Jakara, Lontar.id – Kerusuhan besar terjadi di Ibu Kota, Jakarta, 22 Mei 2019 malam. Aksi massa yang saling serang dengan polisi di depan kantor Bawaslu terjadi hampir bertepatan saat para atlet Bulu Tangkis sedang berjuang membawa nama Indonesia di Naning, China. Tujuan para pebulutangkis kita jelas. Bertekad juara dan membawa pulang Piala Sudirman kembali ke Indonesia.
Seolah tak terpengaruh dengan kondisi yang terjadi di tanah air, para atlet tetap berusaha maksimal saat berhadapan dengan Denmark. Meski pada akhirnya tim Indonesia kalah 2-3, namun mereka tetap keluar sebagai juara grup 1B. Itu berkat poin kemenangan telak 4-1 sebelumnya saat melawan tim Inggris.
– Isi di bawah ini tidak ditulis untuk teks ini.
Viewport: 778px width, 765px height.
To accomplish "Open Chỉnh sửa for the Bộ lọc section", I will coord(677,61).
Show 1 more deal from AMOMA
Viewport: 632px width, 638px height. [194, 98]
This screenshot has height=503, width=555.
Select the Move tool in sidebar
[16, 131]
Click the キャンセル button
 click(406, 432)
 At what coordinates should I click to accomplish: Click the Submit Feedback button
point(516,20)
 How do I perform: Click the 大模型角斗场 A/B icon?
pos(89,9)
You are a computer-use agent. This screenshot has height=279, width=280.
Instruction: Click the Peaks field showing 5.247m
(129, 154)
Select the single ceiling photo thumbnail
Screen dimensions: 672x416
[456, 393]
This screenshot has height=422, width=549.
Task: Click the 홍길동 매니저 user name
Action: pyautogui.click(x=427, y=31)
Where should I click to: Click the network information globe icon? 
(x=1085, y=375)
Tim Indonesia hanya membutuhkan satu kemenangan lagi saat melawan China Taipe di perempatfinal. Kemenangan itu akan menaikkan satu langkah lagi harapan Indonesia ke semi final dan jalan menuju final piala Sudirman.
Para pebulutangkis kita tak hanya asli Indonesia. Sebagian merupakan keturunan warga negara China dan beragam suku yang lebih peduli mengangkat prestasi Bulu Tangkis Indonesia di mata dunia. Lihatlah bagaimana kapten tim Indonesia Hendra Setiawan-Mohammad Ahsan berjuang dengan tujuan mulia.
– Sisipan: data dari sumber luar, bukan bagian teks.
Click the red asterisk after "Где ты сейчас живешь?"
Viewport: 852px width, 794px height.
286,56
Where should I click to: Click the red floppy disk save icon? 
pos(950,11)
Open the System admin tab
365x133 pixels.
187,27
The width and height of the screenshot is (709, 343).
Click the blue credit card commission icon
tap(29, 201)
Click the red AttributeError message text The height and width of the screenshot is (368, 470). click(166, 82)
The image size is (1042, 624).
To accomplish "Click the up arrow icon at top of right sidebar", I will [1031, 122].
Pasangan ganda putra tersebut merupakan perpaduan orang Indonesia asli dan warga keturunan. Hendra merupakan warga Indonesia keturunan Cina. Sementara Ahsan adalah warga Palembang dan merupakan muslim yang taat. Prestasi mereka tak lahir karena SARA apalagi saling menjatuhkan karena perbedaan agama. Keduanya menunjukkan persatuan dan kolaborasi untuk sebuah prestasi bagi negaranya. Bukan dengan jalan keributan yang melahirkan sensasi semu.
Atlet bulu tangkis pastinya tak tahu atau mungkin saja tak mau tahu seperti apa itu politik. Para atlet dari berbagai cabang Olahraga lainnya tentunya tak pernah mengenal perpecahan, kerusuhan, apalagi saling serang sesama warga negara.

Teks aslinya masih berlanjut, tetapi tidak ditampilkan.